Safety Alignment Backfires: Preventing the Re-emergence of Suppressed Concepts in Fine-tuned Text-to-Image Diffusion Models
- URL: http://arxiv.org/abs/2412.00357v1
- Date: Sat, 30 Nov 2024 04:37:38 GMT
- Title: Safety Alignment Backfires: Preventing the Re-emergence of Suppressed Concepts in Fine-tuned Text-to-Image Diffusion Models
- Authors: Sanghyun Kim, Moonseok Choi, Jinwoo Shin, Juho Lee,
- Abstract summary: Fine-tuning text-to-image diffusion models can inadvertently undo safety measures, causing models to relearn harmful concepts.
We present a novel but immediate solution called Modular LoRA, which involves training Safety Low-Rank Adaptation modules separately from Fine-Tuning LoRA components.

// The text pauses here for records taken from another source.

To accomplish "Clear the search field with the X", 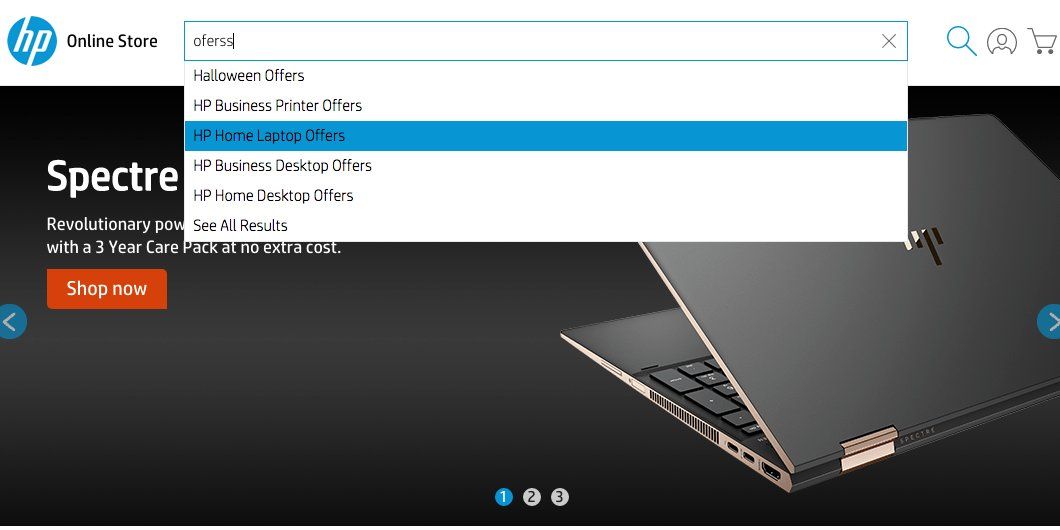I will (x=889, y=41).
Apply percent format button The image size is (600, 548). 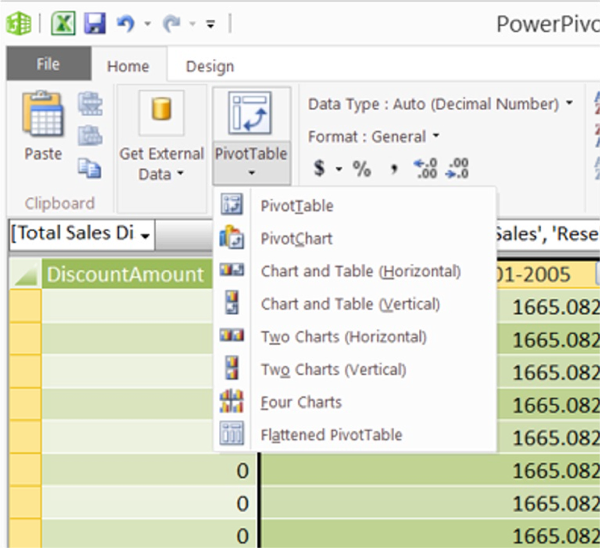click(x=361, y=169)
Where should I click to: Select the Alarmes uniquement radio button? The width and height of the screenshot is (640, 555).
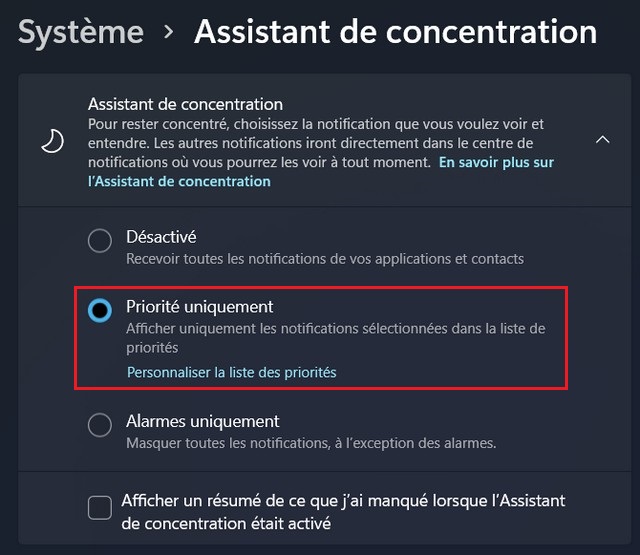[100, 425]
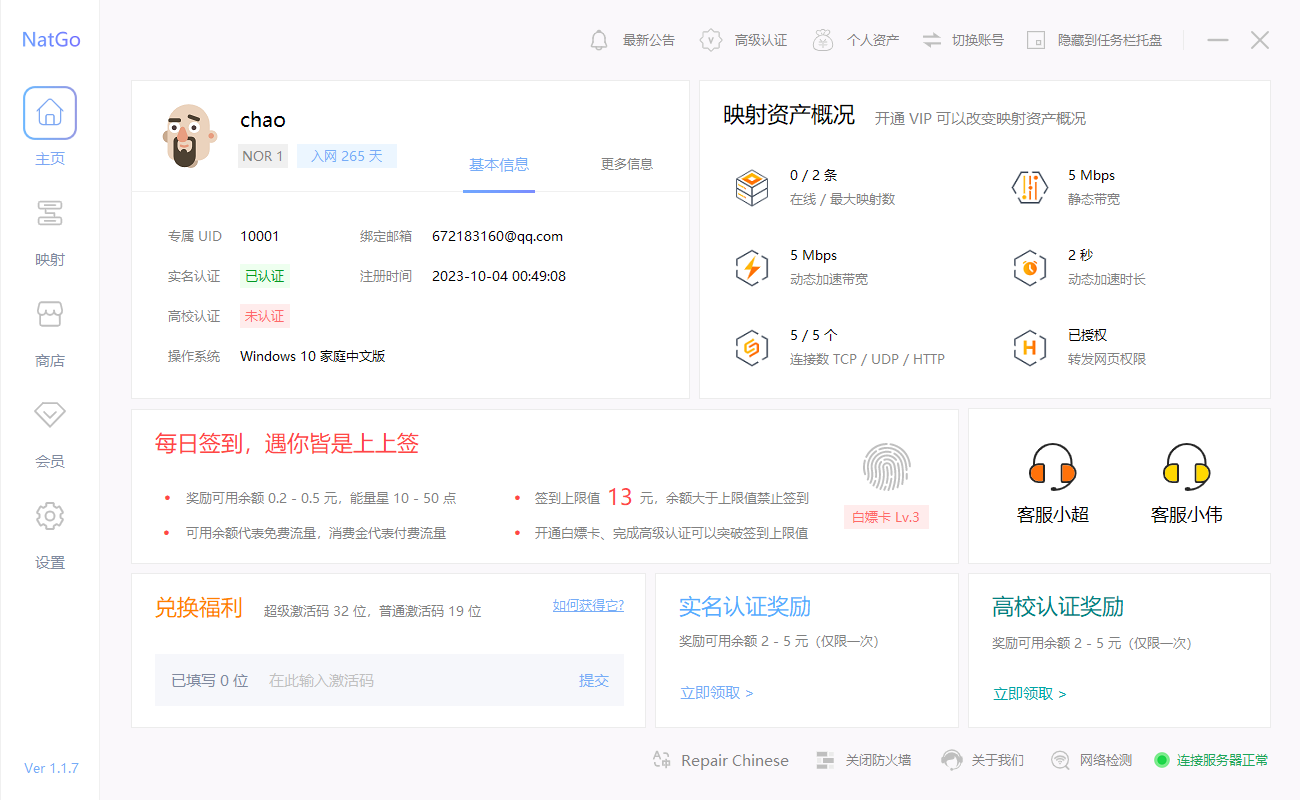
Task: Click the user avatar picture
Action: pyautogui.click(x=188, y=135)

This method effectively prevents the re-learning of harmful content without compromising the model's performance on new tasks.

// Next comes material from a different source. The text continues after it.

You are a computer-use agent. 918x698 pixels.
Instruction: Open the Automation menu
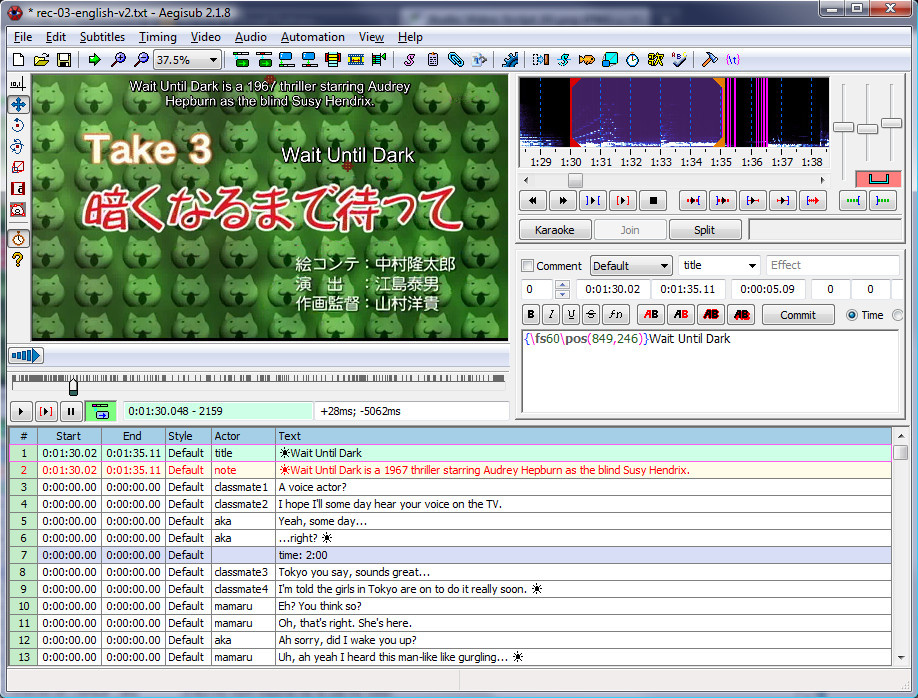(312, 37)
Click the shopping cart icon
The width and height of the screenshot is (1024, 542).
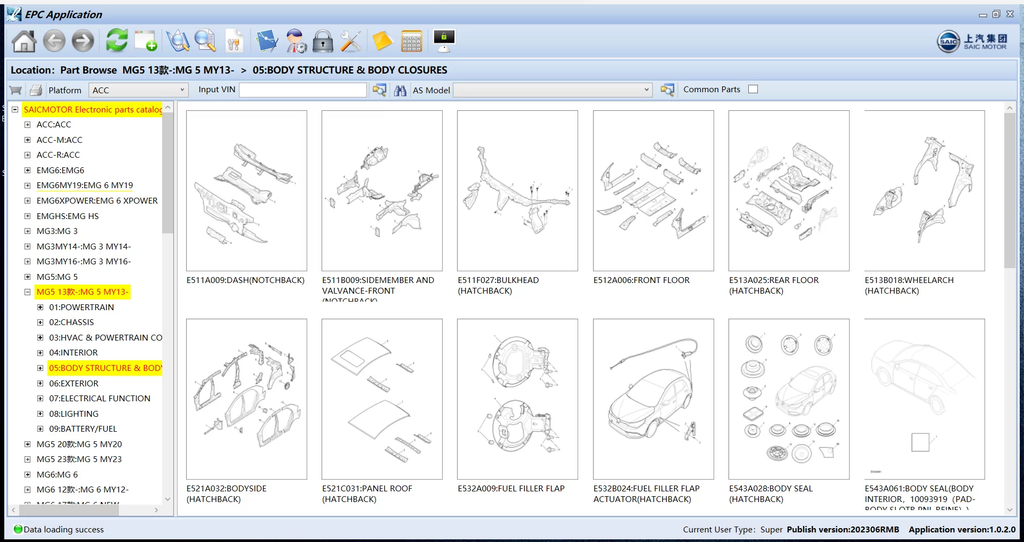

- Score: 57.16056181201623
- License:
- Abstract: Fine-tuning text-to-image diffusion models is widely used for personalization and adaptation for new domains. In this paper, we identify a critical vulnerability of fine-tuning: safety alignment methods designed to filter harmful content (e.g., nudity) can break down during fine-tuning, allowing previously suppressed content to resurface, even when using benign datasets. While this "fine-tuning jailbreaking" issue is known in large language models, it remains largely unexplored in text-to-image diffusion models. Our investigation reveals that standard fine-tuning can inadvertently undo safety measures, causing models to relearn harmful concepts that were previously removed and even exacerbate harmful behaviors. To address this issue, we present a novel but immediate solution called Modular LoRA, which involves training Safety Low-Rank Adaptation (LoRA) modules separately from Fine-Tuning LoRA components and merging them during inference. This method effectively prevents the re-learning of harmful content without compromising the model's performance on new tasks. Our experiments demonstrate that Modular LoRA outperforms traditional fine-tuning methods in maintaining safety alignment, offering a practical approach for enhancing the security of text-to-image diffusion models against potential attacks.